▶ [Aim of the exercise] Reproduce every one of the following items verbatim, preserving each line as given.

▶ [Extracted entries]
= = = =
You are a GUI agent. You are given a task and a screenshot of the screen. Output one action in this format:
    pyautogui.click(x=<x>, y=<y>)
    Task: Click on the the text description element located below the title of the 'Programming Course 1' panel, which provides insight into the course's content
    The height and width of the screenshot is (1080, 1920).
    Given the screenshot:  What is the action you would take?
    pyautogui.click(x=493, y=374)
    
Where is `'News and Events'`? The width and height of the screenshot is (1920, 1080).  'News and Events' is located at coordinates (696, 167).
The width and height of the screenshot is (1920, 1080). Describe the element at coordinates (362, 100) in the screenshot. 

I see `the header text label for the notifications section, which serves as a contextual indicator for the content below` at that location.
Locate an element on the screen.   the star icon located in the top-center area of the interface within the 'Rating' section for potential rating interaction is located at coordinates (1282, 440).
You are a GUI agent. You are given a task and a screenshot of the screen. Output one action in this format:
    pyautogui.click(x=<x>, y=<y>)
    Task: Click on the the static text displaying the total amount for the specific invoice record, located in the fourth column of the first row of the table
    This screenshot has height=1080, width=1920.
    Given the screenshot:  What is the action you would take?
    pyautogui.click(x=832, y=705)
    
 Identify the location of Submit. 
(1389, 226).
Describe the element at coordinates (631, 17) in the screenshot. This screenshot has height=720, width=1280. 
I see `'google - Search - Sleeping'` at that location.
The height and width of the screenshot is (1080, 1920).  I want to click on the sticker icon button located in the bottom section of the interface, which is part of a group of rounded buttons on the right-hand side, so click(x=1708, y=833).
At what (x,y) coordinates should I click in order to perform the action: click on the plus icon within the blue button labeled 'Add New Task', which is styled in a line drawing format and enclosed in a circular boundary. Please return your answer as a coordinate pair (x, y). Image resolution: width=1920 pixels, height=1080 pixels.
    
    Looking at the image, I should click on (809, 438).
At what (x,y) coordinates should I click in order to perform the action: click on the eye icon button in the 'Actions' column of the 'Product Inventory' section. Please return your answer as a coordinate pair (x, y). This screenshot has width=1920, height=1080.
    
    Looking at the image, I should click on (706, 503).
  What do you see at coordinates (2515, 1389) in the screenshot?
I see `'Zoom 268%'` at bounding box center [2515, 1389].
= = = =
▶ [Solved problem]
You are a GUI agent. You are given a task and a screenshot of the screen. Output one action in this format:
    pyautogui.click(x=<x>, y=<y>)
    Task: Click on the the text description element located below the title of the 'Programming Course 1' panel, which provides insight into the course's content
    The height and width of the screenshot is (1080, 1920).
    Given the screenshot:  What is the action you would take?
    pyautogui.click(x=493, y=374)
    
Where is `'News and Events'`? The width and height of the screenshot is (1920, 1080).  'News and Events' is located at coordinates (696, 167).
The width and height of the screenshot is (1920, 1080). Describe the element at coordinates (362, 100) in the screenshot. 

I see `the header text label for the notifications section, which serves as a contextual indicator for the content below` at that location.
Locate an element on the screen.   the star icon located in the top-center area of the interface within the 'Rating' section for potential rating interaction is located at coordinates (1282, 440).
You are a GUI agent. You are given a task and a screenshot of the screen. Output one action in this format:
    pyautogui.click(x=<x>, y=<y>)
    Task: Click on the the static text displaying the total amount for the specific invoice record, located in the fourth column of the first row of the table
    This screenshot has height=1080, width=1920.
    Given the screenshot:  What is the action you would take?
    pyautogui.click(x=832, y=705)
    
 Identify the location of Submit. 
(1389, 226).
Describe the element at coordinates (631, 17) in the screenshot. This screenshot has height=720, width=1280. 
I see `'google - Search - Sleeping'` at that location.
The height and width of the screenshot is (1080, 1920).  I want to click on the sticker icon button located in the bottom section of the interface, which is part of a group of rounded buttons on the right-hand side, so click(x=1708, y=833).
At what (x,y) coordinates should I click in order to perform the action: click on the plus icon within the blue button labeled 'Add New Task', which is styled in a line drawing format and enclosed in a circular boundary. Please return your answer as a coordinate pair (x, y). Image resolution: width=1920 pixels, height=1080 pixels.
    
    Looking at the image, I should click on (809, 438).
At what (x,y) coordinates should I click in order to perform the action: click on the eye icon button in the 'Actions' column of the 'Product Inventory' section. Please return your answer as a coordinate pair (x, y). This screenshot has width=1920, height=1080.
    
    Looking at the image, I should click on (706, 503).
  What do you see at coordinates (2515, 1389) in the screenshot?
I see `'Zoom 268%'` at bounding box center [2515, 1389].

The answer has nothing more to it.